__EXERCISE BRIEF__: Echo the lines starting with the line that contains "Click the line" and going on through the line that contains "Screen dimensions: 775x713 click(383, 158)". Leave the pictures out of your answer.

__LISTING__:
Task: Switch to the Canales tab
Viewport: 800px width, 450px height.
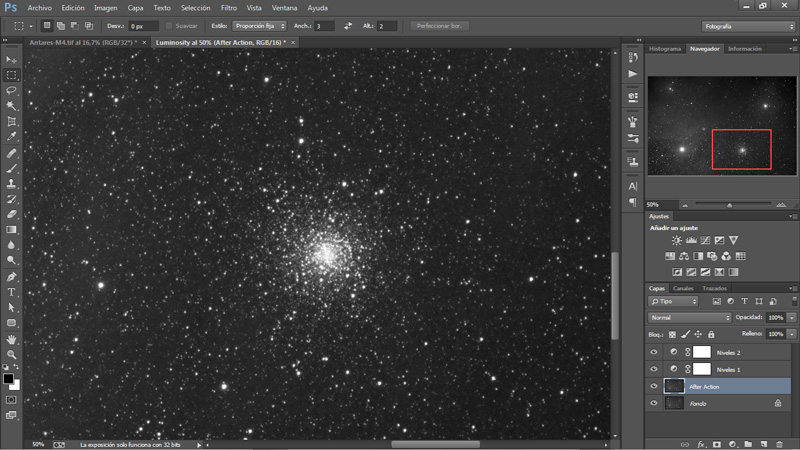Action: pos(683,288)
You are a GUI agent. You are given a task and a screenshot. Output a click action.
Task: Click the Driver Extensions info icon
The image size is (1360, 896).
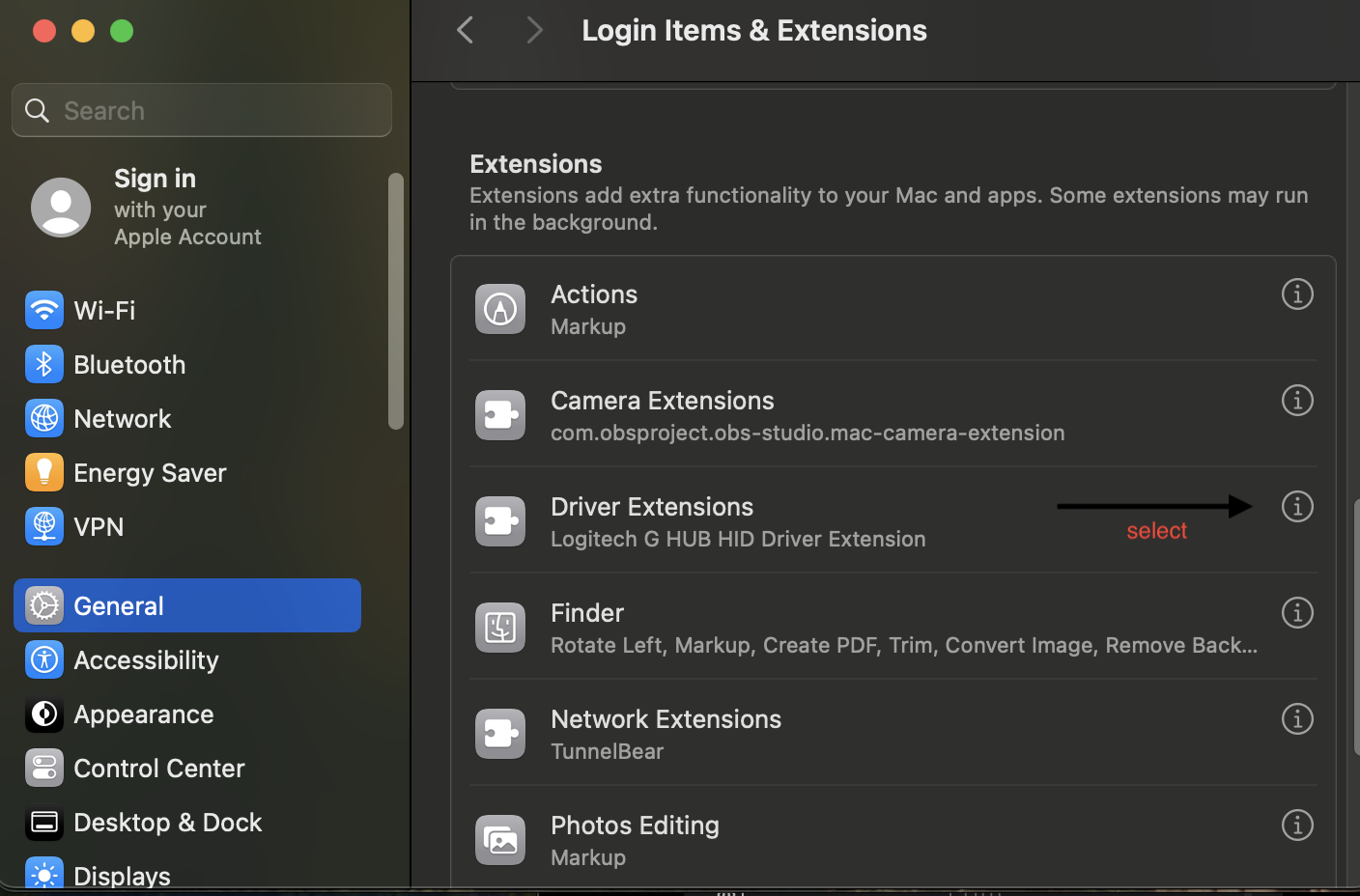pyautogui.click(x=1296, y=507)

--

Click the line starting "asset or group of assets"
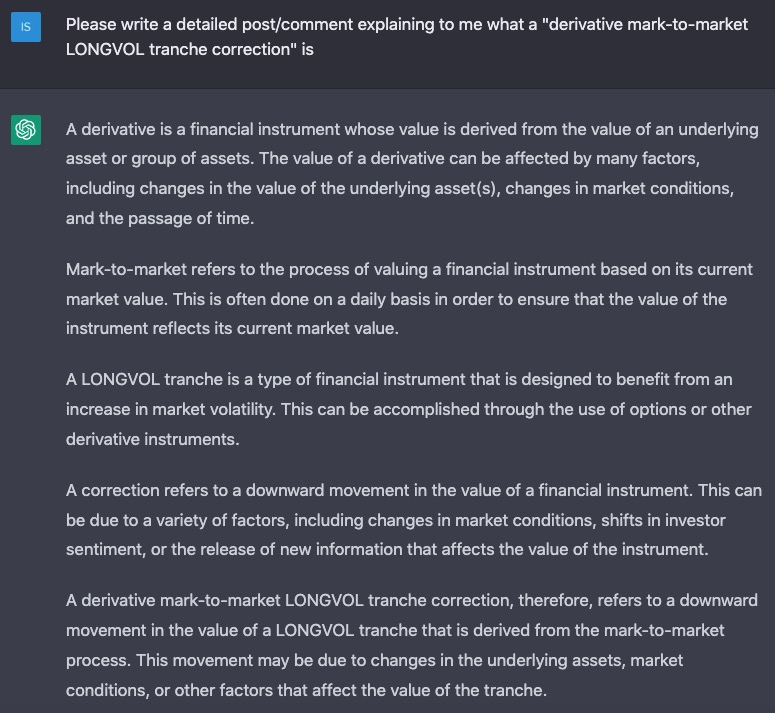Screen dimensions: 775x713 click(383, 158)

--

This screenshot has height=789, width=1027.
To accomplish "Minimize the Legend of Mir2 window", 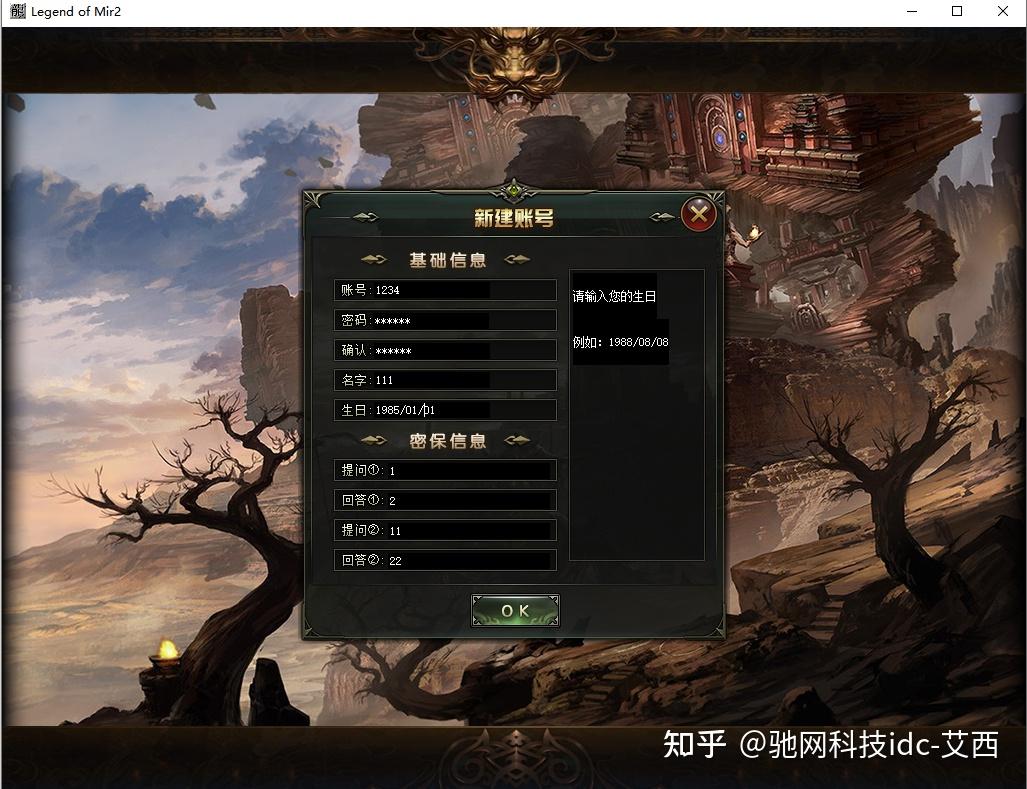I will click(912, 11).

__THE COMPLETED TASK__:
Click the line starting "asset or group of assets"
Screen dimensions: 775x713 click(383, 158)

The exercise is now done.